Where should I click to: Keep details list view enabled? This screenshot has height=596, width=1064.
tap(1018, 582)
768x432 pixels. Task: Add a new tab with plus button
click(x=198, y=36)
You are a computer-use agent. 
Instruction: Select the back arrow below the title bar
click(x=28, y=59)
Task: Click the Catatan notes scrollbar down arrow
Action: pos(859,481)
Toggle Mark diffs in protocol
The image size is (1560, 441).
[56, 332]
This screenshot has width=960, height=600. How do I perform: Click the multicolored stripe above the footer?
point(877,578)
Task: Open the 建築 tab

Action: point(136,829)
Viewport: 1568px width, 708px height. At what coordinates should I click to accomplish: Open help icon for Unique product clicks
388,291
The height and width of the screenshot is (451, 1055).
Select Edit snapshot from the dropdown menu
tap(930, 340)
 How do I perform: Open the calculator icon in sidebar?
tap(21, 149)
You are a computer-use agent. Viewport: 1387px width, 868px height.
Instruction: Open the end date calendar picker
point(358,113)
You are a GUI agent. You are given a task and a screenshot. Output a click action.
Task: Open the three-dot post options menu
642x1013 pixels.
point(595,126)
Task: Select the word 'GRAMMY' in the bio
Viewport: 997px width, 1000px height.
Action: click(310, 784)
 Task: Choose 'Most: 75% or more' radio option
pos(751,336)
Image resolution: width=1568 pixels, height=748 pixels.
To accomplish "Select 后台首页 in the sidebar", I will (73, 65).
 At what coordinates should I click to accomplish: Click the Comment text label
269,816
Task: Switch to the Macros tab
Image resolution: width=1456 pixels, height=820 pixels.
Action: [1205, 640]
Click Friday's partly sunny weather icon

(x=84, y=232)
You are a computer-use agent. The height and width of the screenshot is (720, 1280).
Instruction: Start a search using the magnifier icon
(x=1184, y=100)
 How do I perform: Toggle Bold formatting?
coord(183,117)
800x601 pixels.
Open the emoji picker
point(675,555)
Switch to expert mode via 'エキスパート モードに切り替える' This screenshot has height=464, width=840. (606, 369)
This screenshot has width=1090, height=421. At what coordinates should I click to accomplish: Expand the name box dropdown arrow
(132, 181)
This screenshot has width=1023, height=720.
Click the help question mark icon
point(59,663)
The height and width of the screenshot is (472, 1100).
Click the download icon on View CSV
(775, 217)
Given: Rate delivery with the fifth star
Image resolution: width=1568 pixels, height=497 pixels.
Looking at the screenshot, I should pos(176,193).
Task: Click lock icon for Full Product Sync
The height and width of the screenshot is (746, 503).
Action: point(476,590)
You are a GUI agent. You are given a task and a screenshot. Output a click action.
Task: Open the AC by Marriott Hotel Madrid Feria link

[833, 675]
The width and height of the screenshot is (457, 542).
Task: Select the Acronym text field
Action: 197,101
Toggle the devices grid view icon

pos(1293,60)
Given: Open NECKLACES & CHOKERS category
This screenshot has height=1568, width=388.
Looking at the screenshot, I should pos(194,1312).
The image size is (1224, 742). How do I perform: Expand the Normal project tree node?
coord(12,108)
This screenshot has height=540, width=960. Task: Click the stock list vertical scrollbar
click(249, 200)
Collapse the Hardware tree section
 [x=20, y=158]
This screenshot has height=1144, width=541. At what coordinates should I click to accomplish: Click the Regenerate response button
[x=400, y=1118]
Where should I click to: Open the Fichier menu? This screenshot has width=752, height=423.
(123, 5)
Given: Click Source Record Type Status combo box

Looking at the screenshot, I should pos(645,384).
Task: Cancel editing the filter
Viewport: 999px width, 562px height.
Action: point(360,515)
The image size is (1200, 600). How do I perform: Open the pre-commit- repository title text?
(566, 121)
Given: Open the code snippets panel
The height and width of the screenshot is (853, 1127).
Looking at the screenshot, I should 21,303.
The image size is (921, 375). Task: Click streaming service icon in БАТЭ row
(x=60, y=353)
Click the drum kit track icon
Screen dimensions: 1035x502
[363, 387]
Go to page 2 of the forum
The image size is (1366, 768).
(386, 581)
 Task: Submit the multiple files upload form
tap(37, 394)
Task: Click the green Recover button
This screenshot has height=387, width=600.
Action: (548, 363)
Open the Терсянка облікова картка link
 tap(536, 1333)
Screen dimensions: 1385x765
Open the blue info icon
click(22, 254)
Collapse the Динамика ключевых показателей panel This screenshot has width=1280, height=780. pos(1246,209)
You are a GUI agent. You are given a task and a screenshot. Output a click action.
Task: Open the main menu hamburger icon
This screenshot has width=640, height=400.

----------------------------------------

### AIM OF THE TASK
Only the lines above starting with the one with "Click the download icon on View CSV" and going through the one with "Screen dimensions: 1385x765" are to be copied, word for word and with both ends kept.

### RESPONSE AREA
Click the download icon on View CSV
(775, 217)
Given: Rate delivery with the fifth star
Image resolution: width=1568 pixels, height=497 pixels.
Looking at the screenshot, I should pos(176,193).
Task: Click lock icon for Full Product Sync
The height and width of the screenshot is (746, 503).
Action: point(476,590)
You are a GUI agent. You are given a task and a screenshot. Output a click action.
Task: Open the AC by Marriott Hotel Madrid Feria link

[833, 675]
The width and height of the screenshot is (457, 542).
Task: Select the Acronym text field
Action: 197,101
Toggle the devices grid view icon

pos(1293,60)
Given: Open NECKLACES & CHOKERS category
This screenshot has height=1568, width=388.
Looking at the screenshot, I should pos(194,1312).
The image size is (1224, 742). How do I perform: Expand the Normal project tree node?
coord(12,108)
This screenshot has height=540, width=960. Task: Click the stock list vertical scrollbar
click(249, 200)
Collapse the Hardware tree section
 [x=20, y=158]
This screenshot has height=1144, width=541. At what coordinates should I click to accomplish: Click the Regenerate response button
[x=400, y=1118]
Where should I click to: Open the Fichier menu? This screenshot has width=752, height=423.
(123, 5)
Given: Click Source Record Type Status combo box

Looking at the screenshot, I should pos(645,384).
Task: Cancel editing the filter
Viewport: 999px width, 562px height.
Action: point(360,515)
The image size is (1200, 600). How do I perform: Open the pre-commit- repository title text?
(566, 121)
Given: Open the code snippets panel
The height and width of the screenshot is (853, 1127).
Looking at the screenshot, I should 21,303.
The image size is (921, 375). Task: Click streaming service icon in БАТЭ row
(x=60, y=353)
Click the drum kit track icon
Screen dimensions: 1035x502
[363, 387]
Go to page 2 of the forum
The image size is (1366, 768).
(386, 581)
 Task: Submit the multiple files upload form
tap(37, 394)
Task: Click the green Recover button
This screenshot has height=387, width=600.
Action: (548, 363)
Open the Терсянка облікова картка link
 tap(536, 1333)
Screen dimensions: 1385x765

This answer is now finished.